We regularly see situations where an unexpected (application) error results in data having to be restored from a backup. An up-to-date datapump export is not always available and then you have to fall back on a full restore of the relevant database. That is not always desirable; why should the whole database be restored if only part of it is damaged ? With Oracle 12c it becomes relatively easy to read back only the tables that are needed. Under water, RMAN performs all activities necessary for a restore+export+import of the piece of data in question. This is much faster than if a DBA had to set this up and run it all by hand.
In 12c it is possible to make more structural changes to tables/indexes without disturbing active users. More DDL statements now support the “online” option, making it less burdensome to perform index maintenance during production time, for example.
It sometimes happens that over time a database gets files in non-optimal locations. A tablespace may have been created incorrectly or there have been disk reorganizations. In the past, downtime was required to properly organize all data files. The data file had to be taken offline and copied to another location. From 12c the move can happen while everything just stays online.

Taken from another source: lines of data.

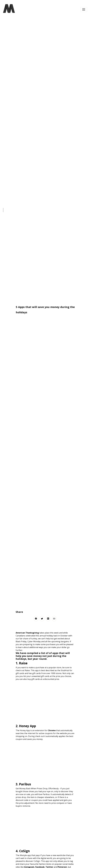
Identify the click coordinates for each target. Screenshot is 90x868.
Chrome (51, 731)
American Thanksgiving (27, 633)
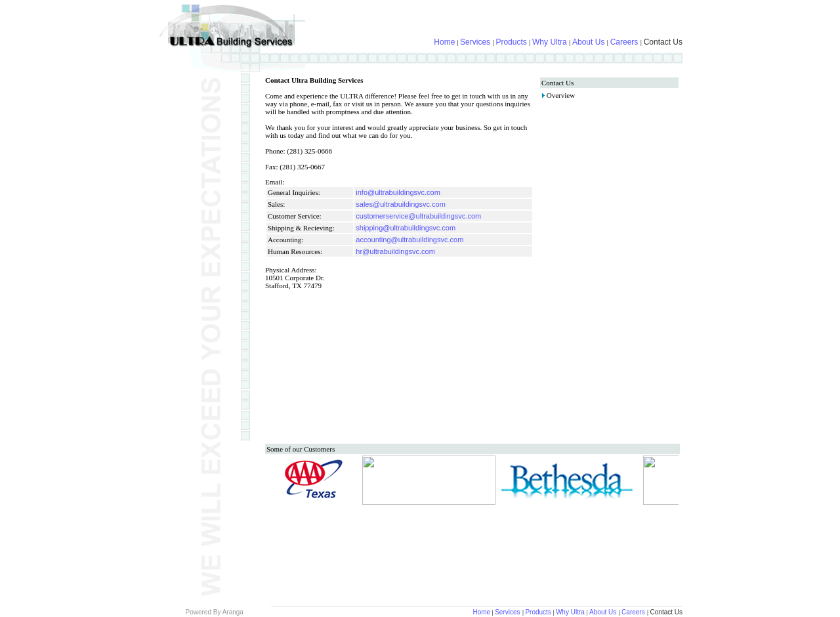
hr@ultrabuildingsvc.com (395, 251)
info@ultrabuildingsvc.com (398, 192)
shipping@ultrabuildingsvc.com (406, 228)
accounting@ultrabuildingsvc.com (410, 240)
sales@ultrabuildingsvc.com (400, 204)
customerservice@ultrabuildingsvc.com (418, 216)
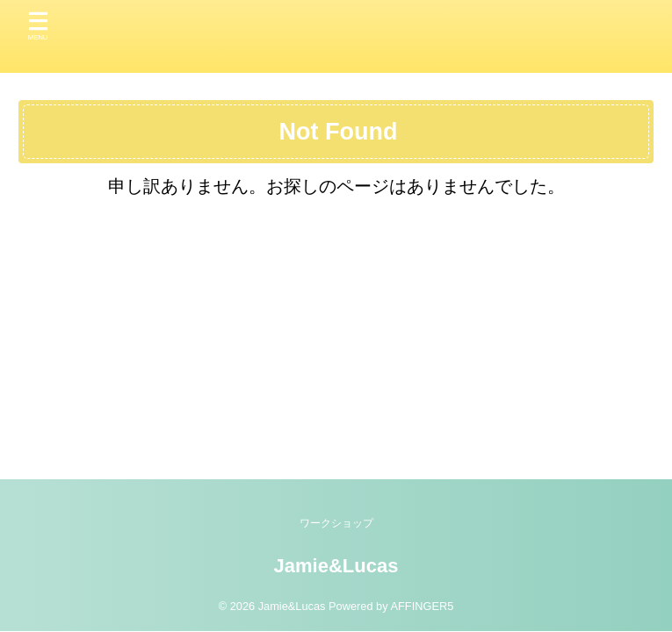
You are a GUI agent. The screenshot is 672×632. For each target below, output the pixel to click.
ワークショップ (336, 523)
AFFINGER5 (422, 606)
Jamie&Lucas (336, 565)
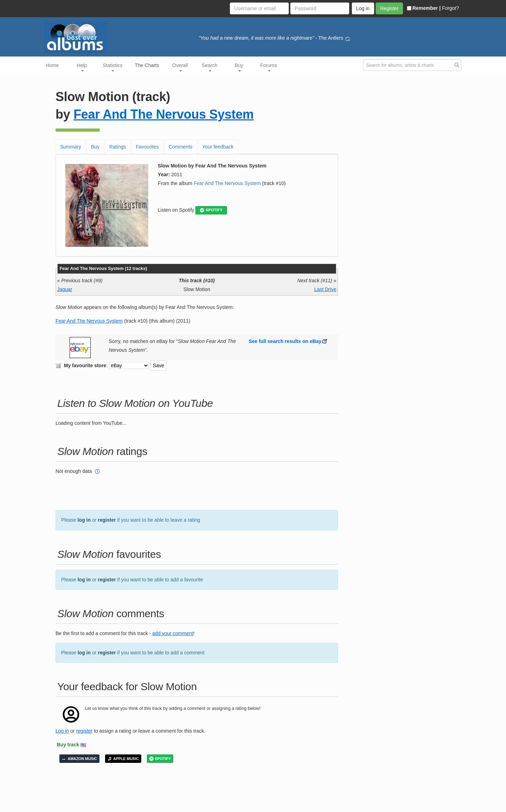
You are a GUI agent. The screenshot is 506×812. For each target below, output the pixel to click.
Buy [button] (239, 67)
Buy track (68, 745)
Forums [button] (268, 67)
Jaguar (65, 289)
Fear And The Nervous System (163, 114)
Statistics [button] (113, 67)
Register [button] (389, 8)
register (106, 520)
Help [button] (82, 67)
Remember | (424, 8)
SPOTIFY (211, 210)
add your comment (173, 633)
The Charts (147, 65)
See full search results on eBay (285, 341)
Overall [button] (180, 67)
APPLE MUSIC (123, 759)
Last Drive (325, 289)
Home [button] (52, 65)
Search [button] (209, 67)
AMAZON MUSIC (79, 759)
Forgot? (450, 8)
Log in (62, 731)
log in (84, 520)
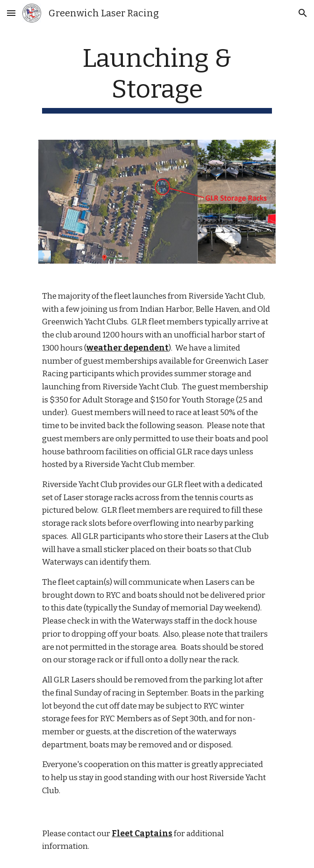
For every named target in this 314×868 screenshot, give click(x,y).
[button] (11, 13)
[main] (157, 78)
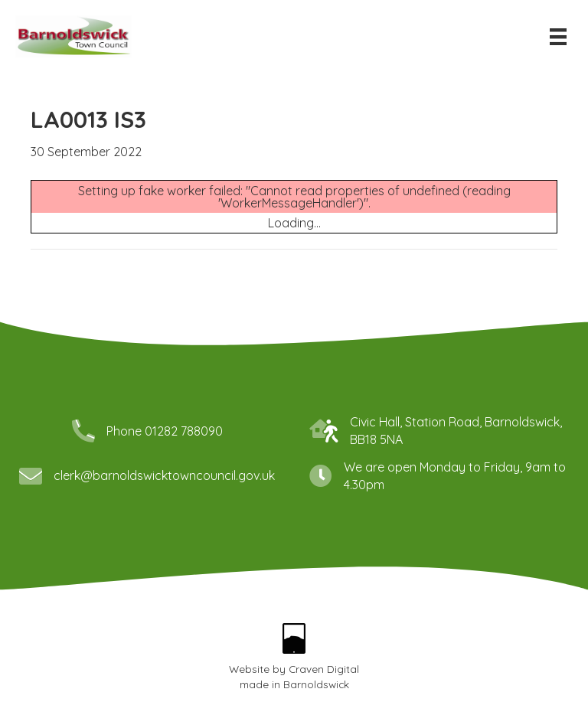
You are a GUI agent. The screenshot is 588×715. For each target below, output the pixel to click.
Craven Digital (324, 668)
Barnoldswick (316, 684)
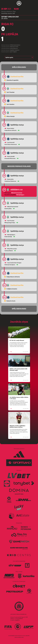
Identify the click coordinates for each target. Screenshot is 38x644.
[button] (19, 58)
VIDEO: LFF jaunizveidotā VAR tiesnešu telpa (18, 370)
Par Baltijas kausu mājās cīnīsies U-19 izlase (19, 398)
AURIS (22, 637)
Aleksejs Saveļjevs (10, 265)
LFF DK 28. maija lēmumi (17, 340)
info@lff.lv (17, 620)
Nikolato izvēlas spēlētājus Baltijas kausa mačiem (17, 426)
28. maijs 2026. (19, 352)
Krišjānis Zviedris (12, 289)
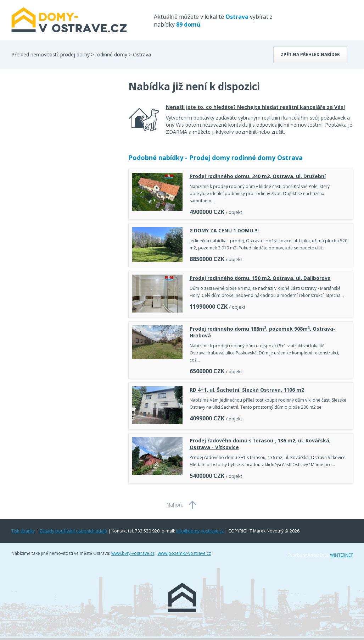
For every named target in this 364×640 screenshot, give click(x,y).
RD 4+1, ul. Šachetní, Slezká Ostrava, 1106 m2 (247, 390)
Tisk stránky (23, 531)
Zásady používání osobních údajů (73, 531)
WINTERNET (341, 555)
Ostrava (142, 54)
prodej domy (75, 54)
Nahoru (175, 504)
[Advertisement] (65, 136)
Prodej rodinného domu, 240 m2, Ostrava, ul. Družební (258, 176)
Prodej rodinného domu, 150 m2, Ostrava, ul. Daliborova (260, 278)
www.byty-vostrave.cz (133, 553)
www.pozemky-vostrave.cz (184, 553)
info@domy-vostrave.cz (200, 531)
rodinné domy (111, 54)
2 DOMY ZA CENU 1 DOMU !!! (224, 230)
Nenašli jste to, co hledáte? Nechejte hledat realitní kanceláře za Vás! (255, 107)
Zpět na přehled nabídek (310, 54)
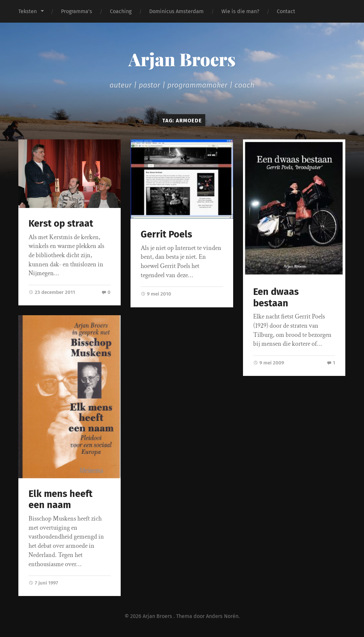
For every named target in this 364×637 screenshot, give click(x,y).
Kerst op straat (61, 223)
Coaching (121, 11)
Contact (286, 11)
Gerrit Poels (166, 234)
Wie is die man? (240, 11)
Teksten (28, 11)
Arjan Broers (182, 59)
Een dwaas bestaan (276, 298)
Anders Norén (222, 616)
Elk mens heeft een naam (60, 500)
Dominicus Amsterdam (176, 11)
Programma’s (76, 11)
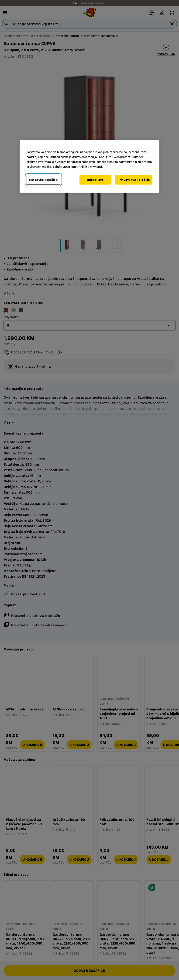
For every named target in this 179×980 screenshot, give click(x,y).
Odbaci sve (95, 180)
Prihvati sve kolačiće (133, 180)
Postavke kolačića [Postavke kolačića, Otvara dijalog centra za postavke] (43, 180)
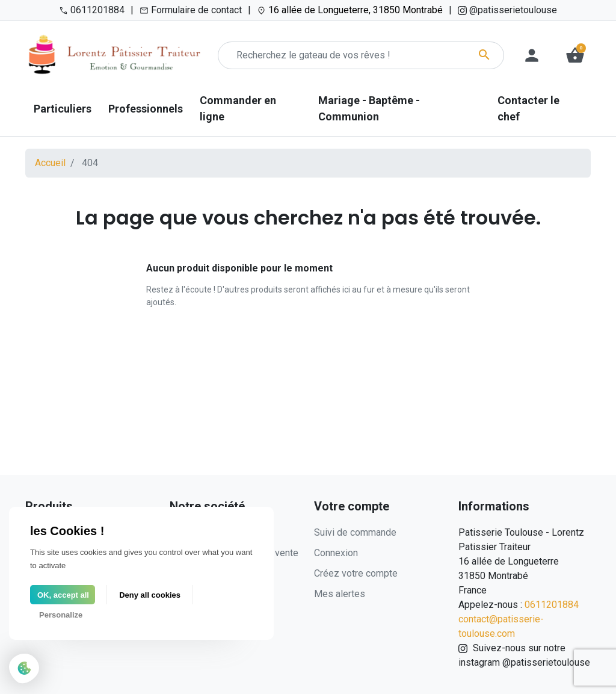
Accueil (50, 163)
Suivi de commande (355, 532)
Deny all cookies (150, 595)
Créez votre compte (356, 573)
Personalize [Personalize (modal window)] (61, 615)
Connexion (336, 553)
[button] (575, 55)
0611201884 (552, 604)
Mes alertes (339, 593)
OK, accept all (63, 595)
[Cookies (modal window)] (24, 669)
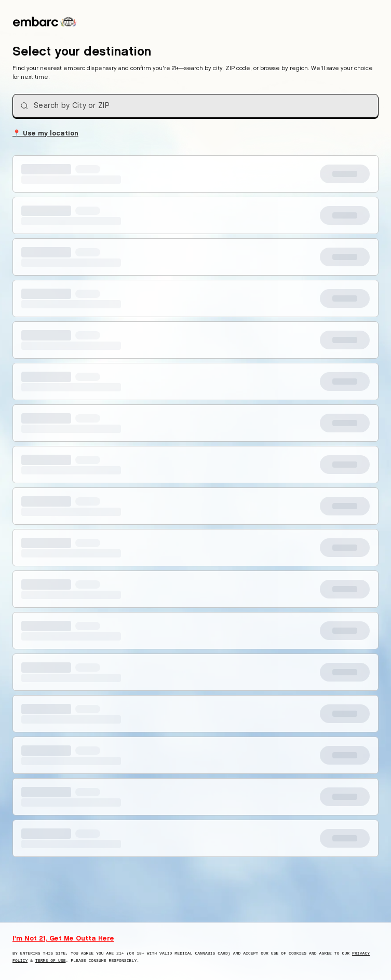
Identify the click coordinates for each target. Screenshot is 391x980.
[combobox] (195, 106)
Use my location (45, 132)
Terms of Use (50, 960)
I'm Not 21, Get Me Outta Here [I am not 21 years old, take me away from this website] (63, 938)
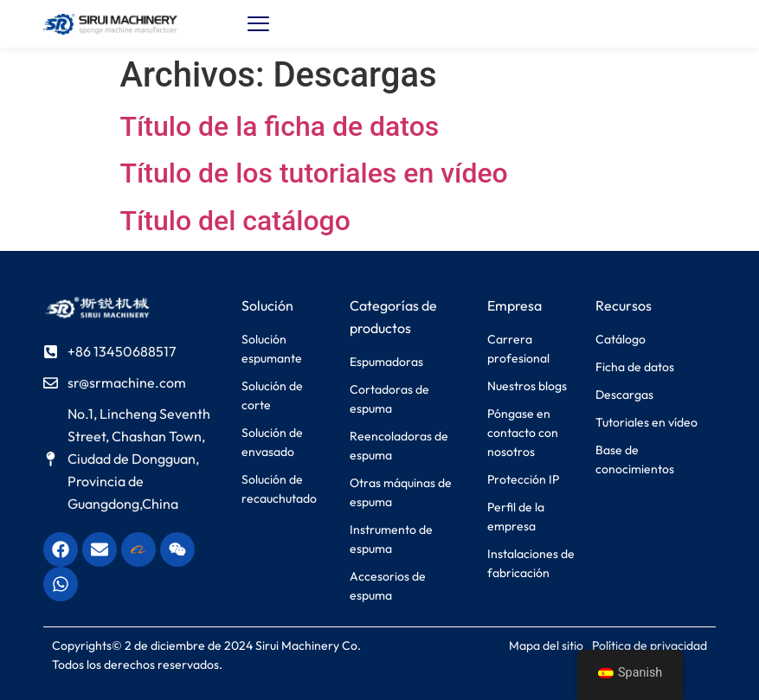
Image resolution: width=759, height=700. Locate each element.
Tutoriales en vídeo (646, 422)
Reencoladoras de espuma (399, 446)
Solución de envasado (272, 442)
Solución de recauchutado (279, 489)
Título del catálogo (235, 221)
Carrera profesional (518, 349)
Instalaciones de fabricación (531, 563)
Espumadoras (386, 362)
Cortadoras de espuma (389, 399)
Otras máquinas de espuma (401, 492)
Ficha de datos (634, 367)
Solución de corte (272, 395)
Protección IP (523, 479)
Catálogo (621, 339)
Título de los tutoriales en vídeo (314, 173)
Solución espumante (272, 349)
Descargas (624, 395)
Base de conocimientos (634, 459)
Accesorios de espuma (388, 586)
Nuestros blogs (527, 386)
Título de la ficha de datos (280, 126)
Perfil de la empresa (516, 517)
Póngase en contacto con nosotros (523, 433)
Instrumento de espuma (391, 539)
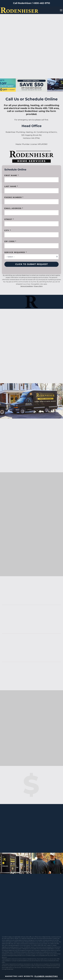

Database auditing has always been possible, but it was relatively difficult to set up and maintain correctly and had an impact on database performance. With 12c it becomes possible to have DDL statements (“alter”, “drop”, “create”, etc.) written to a text file so that it is easy to see when which structural changes were made to the database. This is a tool for troubleshooting failures after changes.
Although auditing was not very simple as mentioned, it can be of great value in meeting legal data protection requirements. In 12c, auditing is greatly improved and a lot easier to manage thanks to the so-called “unified audit trail” that bundles all auditing information. The performance of auditing has also been greatly improved so that there will be more situations where it can become interesting to enable auditing without noticeably negatively affecting database performance.
Datapump export and import are widely used. In 12c this is further improved with the possibility to get detailed information about time lapse. In addition, there is now the option to make imports much faster with a “nologging” option.
Finally, a lot of work has been done on performance improvements and better diagnostic information, and additional SQL functions have been added for developers.
In conclusion, Oracle Database 12c is greatly improved compared to version 11.2 and a worthy upgrade. Apart from the importance of staying up-to-date for support (Oracle support), there is really no reason not to upgrade to 12c and we have not experienced an upgrade leading to application problems. DBA.nl will gladly support you during the upgrade process to 12c.